Panasonic has put its weight behing the HDR10+ format with the unveiling of their new 2018 lineup of ultra HD Blu-ray players.
Last September, Samsung Electronics announced a new alliance with 20th Century Fox and Panasonic Corporation to create an open, royalty-free dynamic metadata platform for High Dynamic Range (HDR) through an associated certification and logo program, known as HDR10+. Together, the three companies announced plans to form a licensing entity that will begin licensing the HDR10+ platform in 2018, pitting them directly against the Dolby Vision technology backed by the likes of Sony. “By offering considerable HDR picture quality improvements across a wider range of TVs while accelerating the amount of premium HDR content available, we expect HDR10+ to quickly become the defacto HDR format,” said Yuki Kusumi, Executive Officer at Panasonic during the announcement of the alliance.

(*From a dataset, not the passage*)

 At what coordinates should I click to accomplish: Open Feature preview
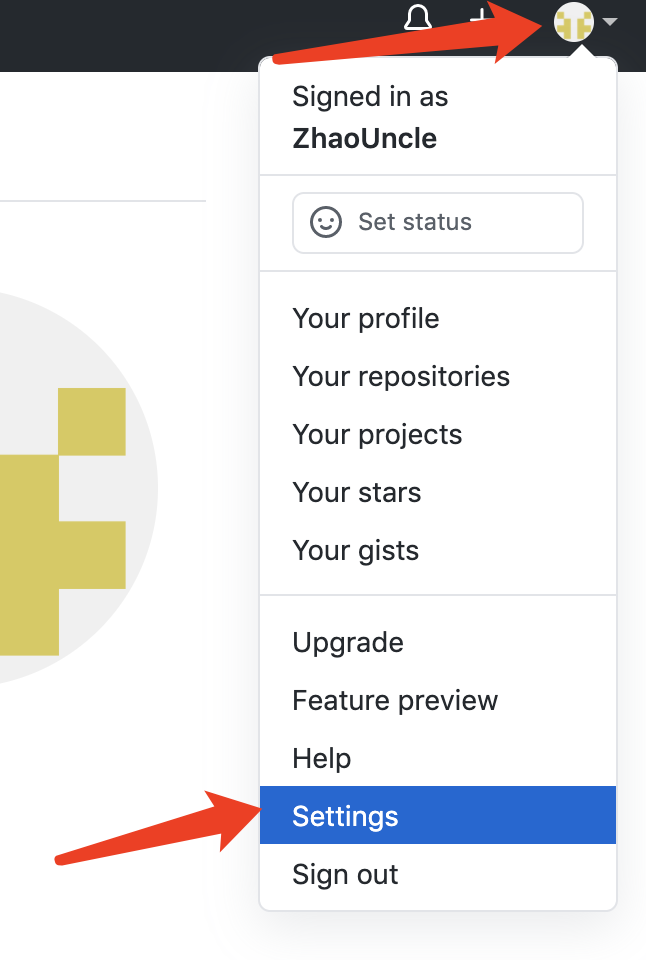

The two competing software based technologies involve the use of "dynamic metadata" that carries instructions to adjust brightness levels on a scene-by-scene basis and a frame-by-frame-basis. Initial reports suggest that both technologies offer similar results in terms of picture quality with the main difference being that Samsung is not charging royalty fees to license the tech as Dolby is doing. The stage could be set for a direct rivalry between these two formats for the next stage of high definition video for consumer tech. However, a new technology standards battle could complicate things for consumers buying their next high end TV set.
Panasonic will however also support Dolby Vision in one model of the new lineup of four new UltraHD Blu-ray players, announced ahead of the CES summit. The DP-UB820 is the flagship player heading the lineup along with the DP-UB420, DP-UB330 and DP-UB320 which complete Panasonic's 2018 line-up. The DP-UB820 and DP-UB420 feature full support for HDR10+ and surprisingly, the latter model also supports Dolby Vision. For the first time, these players come with Alexa and Google Assistant voice control, along with 7.1 audio support, and 4K streaming support for Netflix and Amazon Prime.
Panasonic's new Ultra HD players feature a new technology called Optimum HDR processing, giving the player the ability to to add detail back into the picture if the television you are watching it on isn't HDR capable. This could be a crucial advantage for the majority of buyers who own mid-range and entry level 4K TVs that are not capable of high end HDR processing.